### Your task
Please convert the data from the line with "Click the Back navigation toolbar icon" through the end of the data into a Markdown table. Use a Row column for the row number and a Line column for the line, and leave out blank lines.

### Listed records
---
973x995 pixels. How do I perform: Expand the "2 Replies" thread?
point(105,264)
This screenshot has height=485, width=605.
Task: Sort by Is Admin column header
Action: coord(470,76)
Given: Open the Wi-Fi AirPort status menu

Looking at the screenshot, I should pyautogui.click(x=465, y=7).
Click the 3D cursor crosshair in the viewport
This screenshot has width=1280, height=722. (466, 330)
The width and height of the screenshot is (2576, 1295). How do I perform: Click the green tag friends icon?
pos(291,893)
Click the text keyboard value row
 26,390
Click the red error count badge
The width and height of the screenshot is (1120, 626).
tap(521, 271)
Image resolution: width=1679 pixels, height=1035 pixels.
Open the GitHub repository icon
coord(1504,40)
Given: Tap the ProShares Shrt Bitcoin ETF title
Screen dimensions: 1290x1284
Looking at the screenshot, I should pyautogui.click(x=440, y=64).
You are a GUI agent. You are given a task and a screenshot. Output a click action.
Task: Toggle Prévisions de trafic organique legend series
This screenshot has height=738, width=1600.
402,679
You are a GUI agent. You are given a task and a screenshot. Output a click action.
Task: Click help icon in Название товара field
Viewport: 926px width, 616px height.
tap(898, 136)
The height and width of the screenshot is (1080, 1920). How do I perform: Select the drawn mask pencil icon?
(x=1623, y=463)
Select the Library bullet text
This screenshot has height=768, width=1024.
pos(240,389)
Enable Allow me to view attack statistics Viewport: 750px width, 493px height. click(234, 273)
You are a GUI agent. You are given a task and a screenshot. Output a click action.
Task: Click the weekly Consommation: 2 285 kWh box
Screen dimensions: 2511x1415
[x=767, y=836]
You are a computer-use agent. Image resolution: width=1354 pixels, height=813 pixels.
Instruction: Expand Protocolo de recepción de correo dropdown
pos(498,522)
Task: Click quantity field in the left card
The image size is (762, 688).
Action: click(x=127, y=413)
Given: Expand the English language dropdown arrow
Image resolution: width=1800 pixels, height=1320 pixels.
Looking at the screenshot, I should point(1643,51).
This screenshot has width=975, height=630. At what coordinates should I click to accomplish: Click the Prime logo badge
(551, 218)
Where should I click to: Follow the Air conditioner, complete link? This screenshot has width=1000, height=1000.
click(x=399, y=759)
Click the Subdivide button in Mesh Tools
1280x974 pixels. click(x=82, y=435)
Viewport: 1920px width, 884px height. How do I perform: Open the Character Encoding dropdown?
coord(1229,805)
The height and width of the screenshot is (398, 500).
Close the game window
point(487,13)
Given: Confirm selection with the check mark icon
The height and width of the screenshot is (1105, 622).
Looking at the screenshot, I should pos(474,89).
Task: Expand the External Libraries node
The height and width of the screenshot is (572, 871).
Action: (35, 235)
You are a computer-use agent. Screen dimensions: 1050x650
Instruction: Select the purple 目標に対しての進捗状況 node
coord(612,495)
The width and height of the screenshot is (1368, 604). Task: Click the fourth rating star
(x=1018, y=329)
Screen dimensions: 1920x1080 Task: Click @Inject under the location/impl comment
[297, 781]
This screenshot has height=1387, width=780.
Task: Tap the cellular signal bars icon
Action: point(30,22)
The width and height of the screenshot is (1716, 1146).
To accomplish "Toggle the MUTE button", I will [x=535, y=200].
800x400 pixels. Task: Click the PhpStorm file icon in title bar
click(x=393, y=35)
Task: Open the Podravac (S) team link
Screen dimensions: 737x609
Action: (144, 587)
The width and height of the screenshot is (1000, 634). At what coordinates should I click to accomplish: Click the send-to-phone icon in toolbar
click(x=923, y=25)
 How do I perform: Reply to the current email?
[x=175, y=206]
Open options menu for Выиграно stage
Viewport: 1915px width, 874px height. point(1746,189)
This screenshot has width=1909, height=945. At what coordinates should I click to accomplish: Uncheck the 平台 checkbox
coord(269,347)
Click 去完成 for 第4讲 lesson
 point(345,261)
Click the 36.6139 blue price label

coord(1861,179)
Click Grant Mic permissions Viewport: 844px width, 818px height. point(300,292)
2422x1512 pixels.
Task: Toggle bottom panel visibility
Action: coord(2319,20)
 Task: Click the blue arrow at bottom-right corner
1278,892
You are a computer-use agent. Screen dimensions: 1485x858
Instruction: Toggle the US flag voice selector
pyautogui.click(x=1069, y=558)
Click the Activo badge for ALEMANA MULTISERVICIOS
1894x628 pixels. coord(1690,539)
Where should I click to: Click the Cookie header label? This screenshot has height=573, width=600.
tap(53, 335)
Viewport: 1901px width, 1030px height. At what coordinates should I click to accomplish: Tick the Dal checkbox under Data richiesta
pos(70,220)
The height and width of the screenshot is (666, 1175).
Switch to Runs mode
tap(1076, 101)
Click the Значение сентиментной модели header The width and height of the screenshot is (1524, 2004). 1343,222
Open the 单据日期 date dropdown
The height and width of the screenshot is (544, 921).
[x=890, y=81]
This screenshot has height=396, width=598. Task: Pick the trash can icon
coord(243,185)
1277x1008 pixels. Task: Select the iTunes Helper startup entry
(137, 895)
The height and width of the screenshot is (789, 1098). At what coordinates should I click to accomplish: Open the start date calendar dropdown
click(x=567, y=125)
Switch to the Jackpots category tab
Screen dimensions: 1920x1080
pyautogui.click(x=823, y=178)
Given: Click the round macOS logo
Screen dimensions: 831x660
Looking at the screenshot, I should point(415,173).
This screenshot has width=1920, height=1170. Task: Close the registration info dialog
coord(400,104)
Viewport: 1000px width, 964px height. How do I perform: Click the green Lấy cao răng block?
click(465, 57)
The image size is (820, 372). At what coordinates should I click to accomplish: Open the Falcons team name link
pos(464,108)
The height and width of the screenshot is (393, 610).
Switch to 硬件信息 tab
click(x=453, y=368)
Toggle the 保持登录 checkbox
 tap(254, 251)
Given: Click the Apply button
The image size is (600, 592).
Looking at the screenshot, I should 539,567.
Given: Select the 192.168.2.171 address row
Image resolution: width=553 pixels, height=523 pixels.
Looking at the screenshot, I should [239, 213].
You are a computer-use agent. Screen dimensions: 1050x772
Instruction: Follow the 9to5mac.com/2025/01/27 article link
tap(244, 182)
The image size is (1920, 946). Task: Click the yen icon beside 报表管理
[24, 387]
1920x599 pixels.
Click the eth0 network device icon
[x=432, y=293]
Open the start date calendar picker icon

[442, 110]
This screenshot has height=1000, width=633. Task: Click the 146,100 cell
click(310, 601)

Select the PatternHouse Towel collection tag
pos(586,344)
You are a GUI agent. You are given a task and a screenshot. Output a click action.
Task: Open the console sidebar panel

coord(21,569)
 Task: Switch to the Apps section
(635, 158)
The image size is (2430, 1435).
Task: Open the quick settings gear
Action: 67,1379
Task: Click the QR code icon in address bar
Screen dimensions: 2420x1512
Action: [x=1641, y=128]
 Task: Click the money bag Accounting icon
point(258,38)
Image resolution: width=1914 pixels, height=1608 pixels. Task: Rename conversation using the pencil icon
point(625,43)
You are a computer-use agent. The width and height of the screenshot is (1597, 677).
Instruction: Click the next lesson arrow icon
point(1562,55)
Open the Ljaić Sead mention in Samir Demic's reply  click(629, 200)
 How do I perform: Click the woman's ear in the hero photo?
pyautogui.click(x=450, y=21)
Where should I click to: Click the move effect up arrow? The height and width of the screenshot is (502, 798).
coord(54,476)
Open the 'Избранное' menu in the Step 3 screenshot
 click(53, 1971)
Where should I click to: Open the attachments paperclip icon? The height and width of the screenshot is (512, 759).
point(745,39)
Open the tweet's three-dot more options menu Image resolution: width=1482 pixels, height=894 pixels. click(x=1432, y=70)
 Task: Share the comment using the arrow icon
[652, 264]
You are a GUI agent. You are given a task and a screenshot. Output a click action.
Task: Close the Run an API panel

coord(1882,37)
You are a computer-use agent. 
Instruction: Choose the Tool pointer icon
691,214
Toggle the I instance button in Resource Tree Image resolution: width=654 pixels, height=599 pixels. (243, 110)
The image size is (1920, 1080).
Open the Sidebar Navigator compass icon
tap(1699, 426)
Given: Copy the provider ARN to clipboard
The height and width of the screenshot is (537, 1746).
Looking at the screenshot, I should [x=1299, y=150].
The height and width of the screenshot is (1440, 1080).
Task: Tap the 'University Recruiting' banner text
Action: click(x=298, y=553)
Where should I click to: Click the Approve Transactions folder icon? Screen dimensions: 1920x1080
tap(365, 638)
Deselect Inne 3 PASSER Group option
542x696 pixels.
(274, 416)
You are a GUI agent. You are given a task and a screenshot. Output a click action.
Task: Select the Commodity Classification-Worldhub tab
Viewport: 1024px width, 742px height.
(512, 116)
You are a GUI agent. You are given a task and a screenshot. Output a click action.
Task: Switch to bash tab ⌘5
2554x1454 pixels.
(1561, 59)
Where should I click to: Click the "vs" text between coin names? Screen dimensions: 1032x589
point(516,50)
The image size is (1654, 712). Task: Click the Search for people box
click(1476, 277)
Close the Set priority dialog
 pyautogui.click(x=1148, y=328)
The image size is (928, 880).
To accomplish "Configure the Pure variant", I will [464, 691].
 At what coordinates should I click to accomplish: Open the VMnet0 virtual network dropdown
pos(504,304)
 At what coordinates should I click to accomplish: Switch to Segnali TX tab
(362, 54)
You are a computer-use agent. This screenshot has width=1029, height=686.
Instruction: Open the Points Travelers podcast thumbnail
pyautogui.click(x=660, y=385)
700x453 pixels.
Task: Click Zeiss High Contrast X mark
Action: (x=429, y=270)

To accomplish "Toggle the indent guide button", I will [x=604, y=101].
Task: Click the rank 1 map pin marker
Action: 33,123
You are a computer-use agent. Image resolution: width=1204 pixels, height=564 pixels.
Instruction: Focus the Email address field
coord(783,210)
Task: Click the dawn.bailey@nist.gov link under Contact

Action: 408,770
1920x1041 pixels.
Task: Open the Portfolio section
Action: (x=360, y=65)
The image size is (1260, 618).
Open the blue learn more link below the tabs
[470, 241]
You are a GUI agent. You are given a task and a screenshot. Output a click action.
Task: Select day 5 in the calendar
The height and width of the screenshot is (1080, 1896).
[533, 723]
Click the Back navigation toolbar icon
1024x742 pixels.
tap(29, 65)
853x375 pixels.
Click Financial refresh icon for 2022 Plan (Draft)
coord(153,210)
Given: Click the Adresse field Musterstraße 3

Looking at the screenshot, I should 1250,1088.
---
### The answer
| Row | Line |
|---|---|
| 1 | Click the Back navigation toolbar icon |
| 2 | 1024x742 pixels. |
| 3 | tap(29, 65) |
| 4 | 853x375 pixels. |
| 5 | Click Financial refresh icon for 2022 Plan (Draft) |
| 6 | coord(153,210) |
| 7 | Given: Click the Adresse field Musterstraße 3 |
| 8 | Looking at the screenshot, I should 1250,1088. |